Check it out. See you on Friday. And if you happen to see Truman, tell him I said hey and for pity’s sake, go easy on the crickets.

Things to take when you flee

Suppose you had just handful of minutes to gather what was really important to you, what you couldn’t imagine living without? Suppose you had to fit it all in your vehicle with your family, your dog and cat, and water and food and clothes and boring-but-important papers. What would you take?

I know what I would take. Photo albums.

Really. That’s about it.

On Sunday night when my family and I (sort of) went to bed, a wildfire was devouring brush in the foothills that line the horizon outside my kitchen window. High winds were already fueling the thing and we knew we would not sleep. We knew before we turned out the light that San Diego County would be in the line of fire for the next two days. No pun intended. Santa Ana winds, which had already reduced the relative humidity to single digits, would rip across the tinder-dry landscape over the next 48 hours feeding the fire like gasoline feeds a sports car.

By dawn Monday, the Witch Creek fire – one of several in San Diego County – had raced down the foothills and devoured hundreds of homes less than eight miles away from my house – many belonging to good friends. At 2 p.m our power was gone. At 4 p.m. we were evacuated. The fire had turned south and east. Towards us.

We packed the cars with the essentials for the unknown. Would we be able to stay with family in southern Rancho Bernardo or would they be evacuated as well? Would we end up at Qualcomm Stadium? After we packed what we had to take (clothes, water, food, bedding, towels, important papers), we packed what we wanted to take – in the tiny amount of space left to us. For me, it was the photo albums.

As I ran out to my car with my hand over my nose and mouth to keep out the choking smoke, this is what I carried. The box of photo albums.

The proof that I’d had a blessed life.

Funny, I didn’t grab the CPU for my computer. The back-up flash drive in my briefcase was enough. I didn’t bring the first copies of my published works, nor any of the hundreds of books I own. I didn’t even bring my address book or business cards or Rolodex. And that surprises me because I actually had room for those. I brought the Josh Groban Christmas CD I had just bought and hadn’t listened to, the library book I am reading for book club on Friday (I am not even sure we will still meet) and my photo albums. And that’s it.

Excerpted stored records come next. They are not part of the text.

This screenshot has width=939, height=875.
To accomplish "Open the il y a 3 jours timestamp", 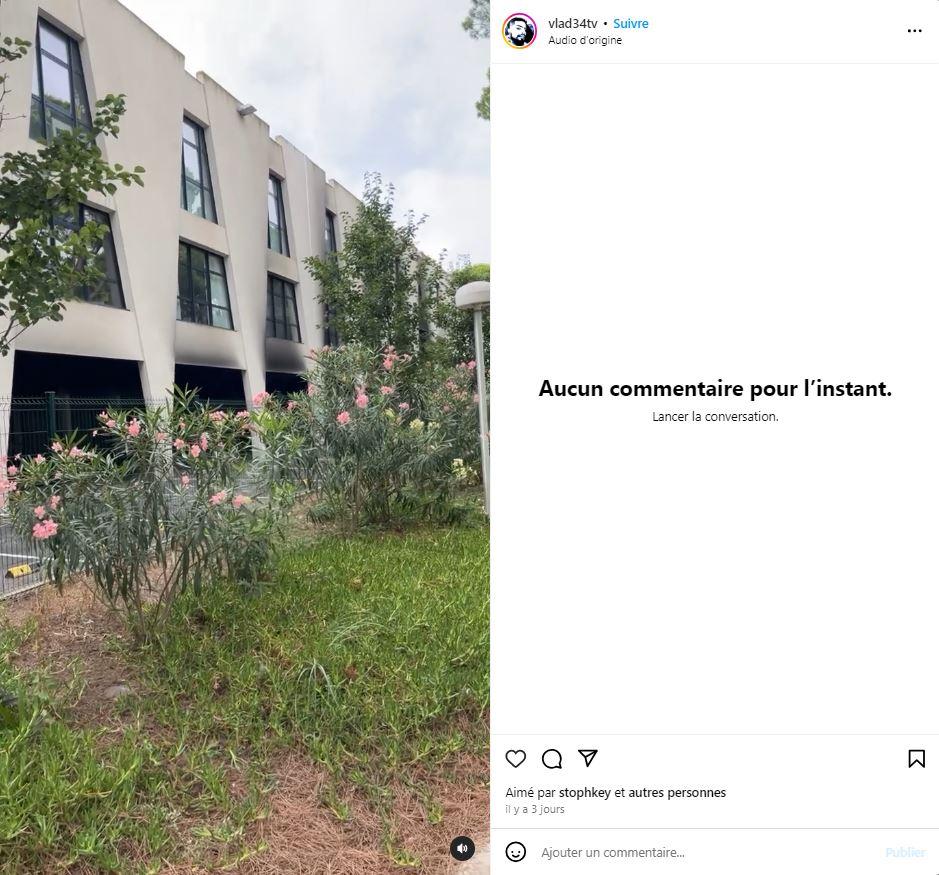I will pos(535,809).
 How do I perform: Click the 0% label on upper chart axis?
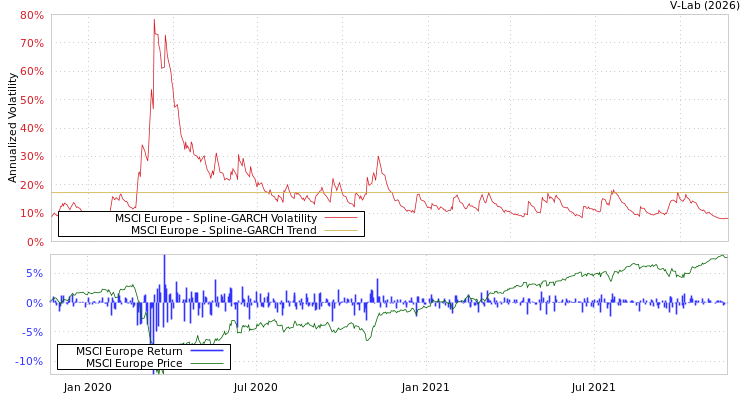(x=34, y=242)
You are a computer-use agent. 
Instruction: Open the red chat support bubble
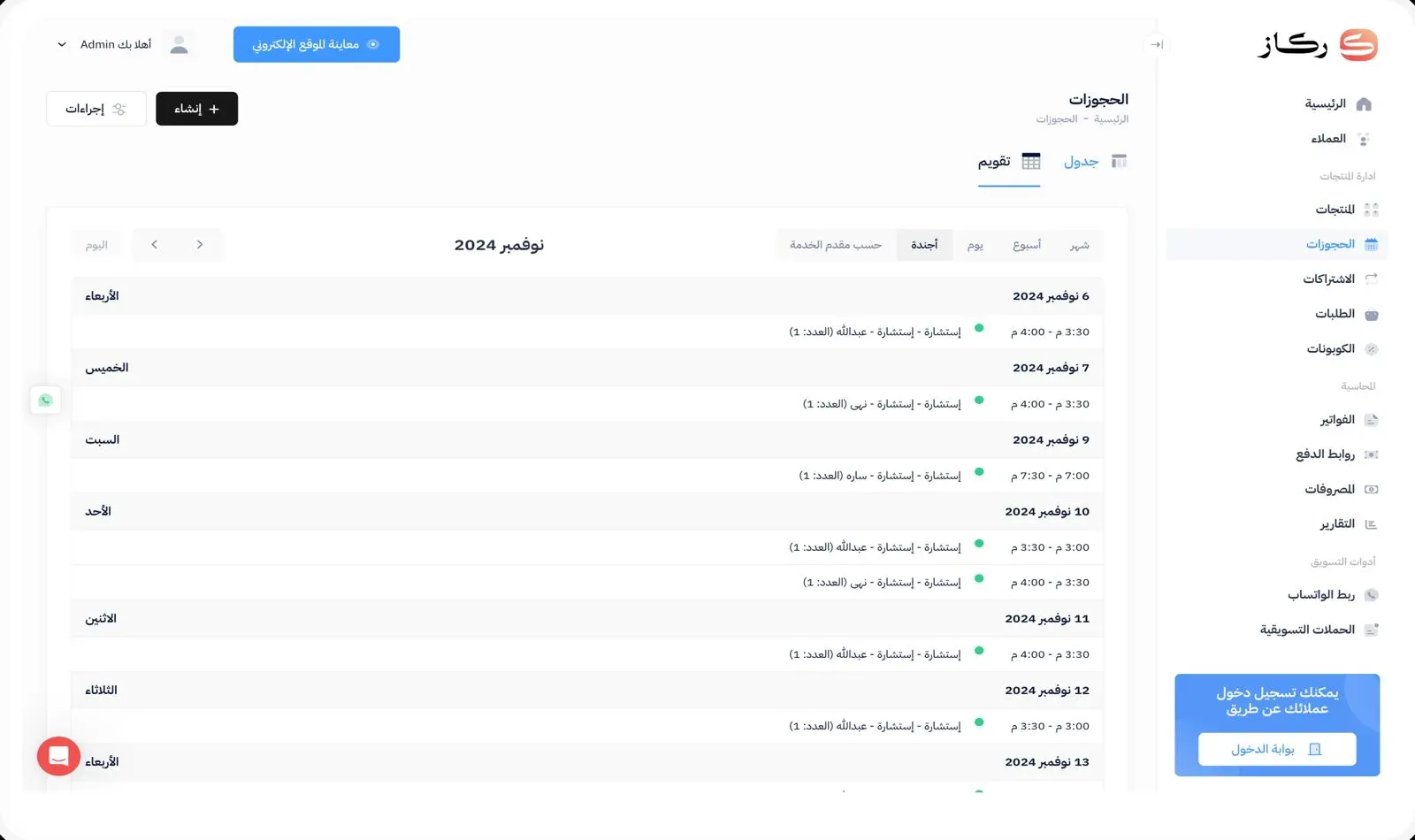[58, 756]
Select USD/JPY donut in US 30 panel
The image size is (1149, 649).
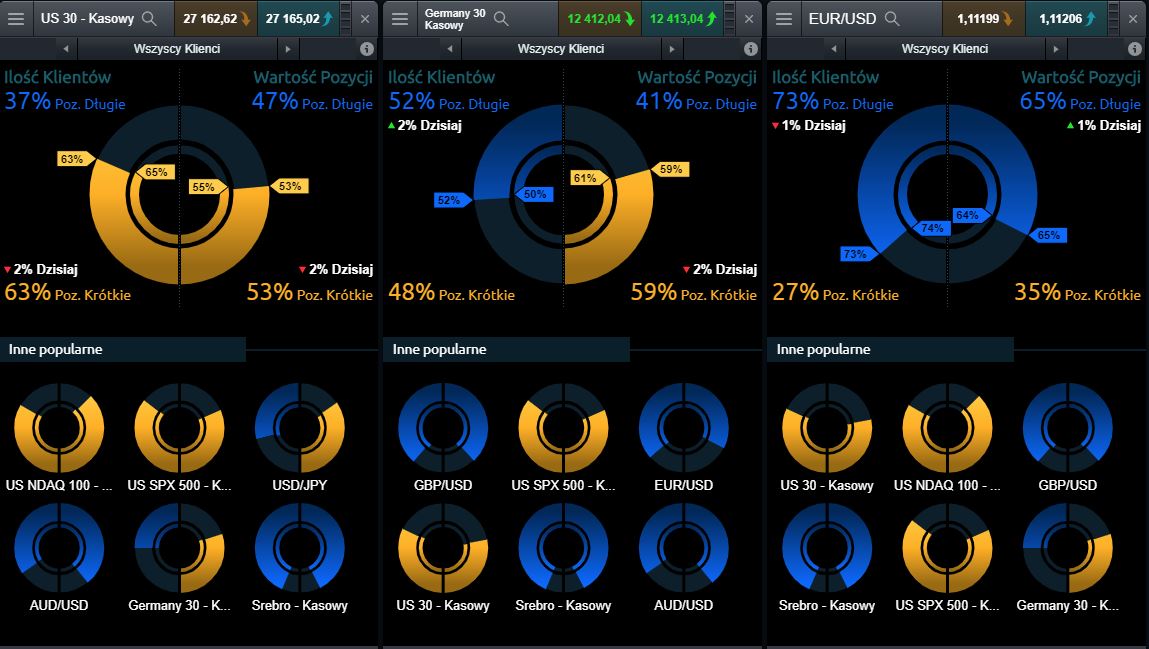300,427
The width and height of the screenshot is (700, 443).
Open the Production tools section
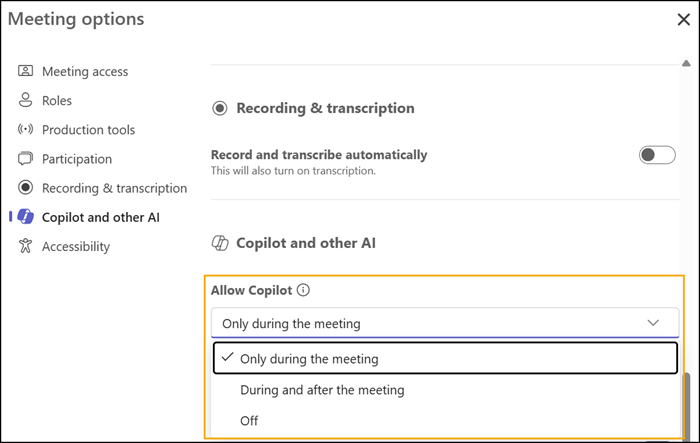88,130
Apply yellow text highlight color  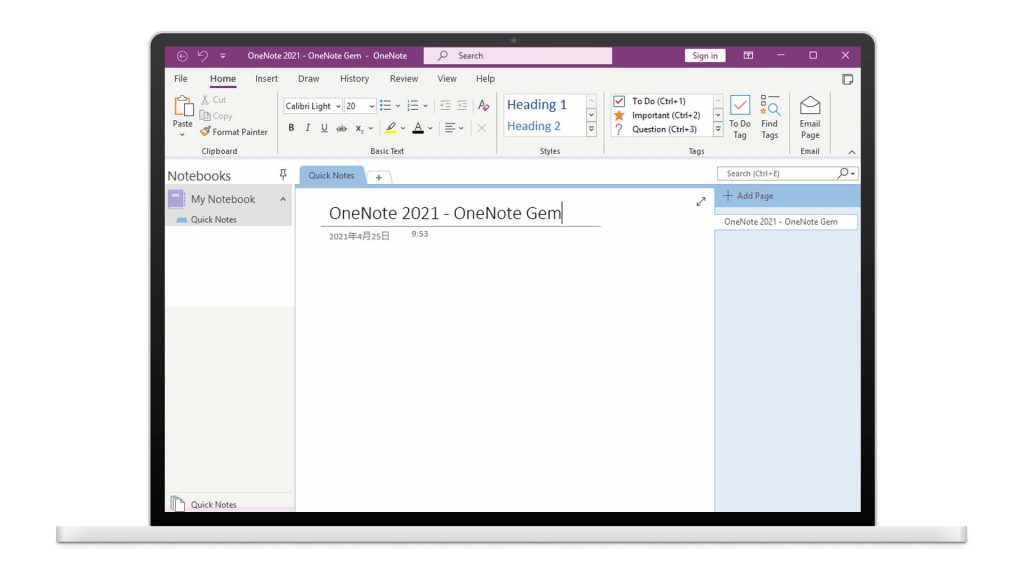click(x=391, y=127)
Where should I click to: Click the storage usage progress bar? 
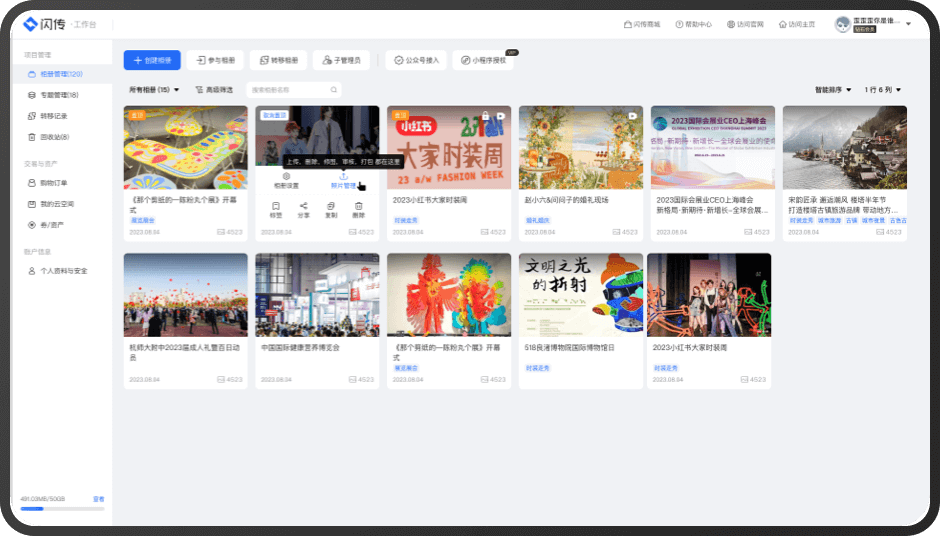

I am back at home now. We were allowed to return today and our power has been restored. The worst for my family is over but I am very aware that for others, the odyssey is just beginning.

When you are forced to reduce your possessions to that which you would carry in a shopping cart if you were homeless, you find out some interesting things about yourself. You find out what defines you.

I guess when it’s all said and done, I want to be able to remind myself I have memories no fire can steal and here they are in this box. They are mine. They are me.

And I suppose if I didn’t have the photos, I would still have the memories, but I know how fragile we are. I know a tangible reminder of what has made life rich and meaningful -like a box of photographs – is sometimes what keeps us from slipping off the edge when it seems like we’ve lost everything. Know what I mean?